**WHAT YOU HAVE TO DO**
Each record below has to be printed verbatim.

**INPUT**

════

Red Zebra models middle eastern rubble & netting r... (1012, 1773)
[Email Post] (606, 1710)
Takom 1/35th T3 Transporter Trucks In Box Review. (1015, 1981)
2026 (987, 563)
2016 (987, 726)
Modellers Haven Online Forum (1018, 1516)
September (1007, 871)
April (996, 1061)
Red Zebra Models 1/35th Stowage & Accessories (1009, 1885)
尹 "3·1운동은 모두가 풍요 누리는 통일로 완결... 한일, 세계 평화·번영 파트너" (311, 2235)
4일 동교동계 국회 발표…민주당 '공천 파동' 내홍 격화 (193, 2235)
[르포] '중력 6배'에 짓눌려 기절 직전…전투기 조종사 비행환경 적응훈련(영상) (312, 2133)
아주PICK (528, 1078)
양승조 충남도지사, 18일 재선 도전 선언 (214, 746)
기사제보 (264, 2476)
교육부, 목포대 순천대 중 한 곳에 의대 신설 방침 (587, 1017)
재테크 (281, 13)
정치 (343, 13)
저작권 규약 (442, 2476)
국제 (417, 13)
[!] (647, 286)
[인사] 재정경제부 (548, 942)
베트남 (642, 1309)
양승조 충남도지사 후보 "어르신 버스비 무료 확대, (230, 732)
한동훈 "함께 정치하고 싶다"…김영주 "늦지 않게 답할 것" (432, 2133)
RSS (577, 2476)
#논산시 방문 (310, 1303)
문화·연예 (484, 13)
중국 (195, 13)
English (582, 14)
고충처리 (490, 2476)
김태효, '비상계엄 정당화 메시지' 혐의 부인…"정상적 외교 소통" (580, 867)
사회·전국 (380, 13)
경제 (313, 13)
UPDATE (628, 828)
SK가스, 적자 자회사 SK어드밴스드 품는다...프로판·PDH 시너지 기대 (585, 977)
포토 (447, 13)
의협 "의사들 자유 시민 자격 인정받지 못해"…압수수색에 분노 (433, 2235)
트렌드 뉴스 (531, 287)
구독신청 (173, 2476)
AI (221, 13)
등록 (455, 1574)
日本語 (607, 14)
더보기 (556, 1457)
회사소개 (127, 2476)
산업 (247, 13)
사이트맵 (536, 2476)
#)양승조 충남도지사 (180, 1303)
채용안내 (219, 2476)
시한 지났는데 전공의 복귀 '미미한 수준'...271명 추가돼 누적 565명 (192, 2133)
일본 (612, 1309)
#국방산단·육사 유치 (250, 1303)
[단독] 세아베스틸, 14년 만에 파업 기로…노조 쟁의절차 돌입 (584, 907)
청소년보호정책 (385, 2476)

════

**RESPONSE AREA**
Red Zebra models middle eastern rubble & netting r... (1012, 1773)
[Email Post] (606, 1710)
Takom 1/35th T3 Transporter Trucks In Box Review. (1015, 1981)
2026 (987, 563)
2016 (987, 726)
Modellers Haven Online Forum (1018, 1516)
September (1007, 871)
April (996, 1061)
Red Zebra Models 1/35th Stowage & Accessories (1009, 1885)
尹 "3·1운동은 모두가 풍요 누리는 통일로 완결... 한일, 세계 평화·번영 파트너" (311, 2235)
4일 동교동계 국회 발표…민주당 '공천 파동' 내홍 격화 (193, 2235)
[르포] '중력 6배'에 짓눌려 기절 직전…전투기 조종사 비행환경 적응훈련(영상) (312, 2133)
아주PICK (528, 1078)
양승조 충남도지사, 18일 재선 도전 선언 (214, 746)
기사제보 (264, 2476)
교육부, 목포대 순천대 중 한 곳에 의대 신설 방침 (587, 1017)
재테크 (281, 13)
정치 (343, 13)
저작권 규약 (442, 2476)
국제 (417, 13)
[!] (647, 286)
[인사] 재정경제부 (548, 942)
베트남 (642, 1309)
양승조 충남도지사 후보 "어르신 버스비 무료 확대, (230, 732)
한동훈 "함께 정치하고 싶다"…김영주 "늦지 않게 답할 것" (432, 2133)
RSS (577, 2476)
#논산시 방문 (310, 1303)
문화·연예 (484, 13)
중국 (195, 13)
English (582, 14)
고충처리 (490, 2476)
김태효, '비상계엄 정당화 메시지' 혐의 부인…"정상적 외교 소통" (580, 867)
사회·전국 (380, 13)
경제 (313, 13)
UPDATE (628, 828)
SK가스, 적자 자회사 SK어드밴스드 품는다...프로판·PDH 시너지 기대 (585, 977)
포토 (447, 13)
의협 "의사들 자유 시민 자격 인정받지 못해"…압수수색에 분노 (433, 2235)
트렌드 뉴스 (531, 287)
구독신청 (173, 2476)
AI (221, 13)
등록 (455, 1574)
日本語 (607, 14)
더보기 (556, 1457)
회사소개 (127, 2476)
산업 (247, 13)
사이트맵 (536, 2476)
#)양승조 충남도지사 (180, 1303)
채용안내 (219, 2476)
시한 지났는데 전공의 복귀 '미미한 수준'...271명 추가돼 누적 565명 (192, 2133)
일본 (612, 1309)
#국방산단·육사 유치 (250, 1303)
[단독] 세아베스틸, 14년 만에 파업 기로…노조 쟁의절차 돌입 (584, 907)
청소년보호정책 (385, 2476)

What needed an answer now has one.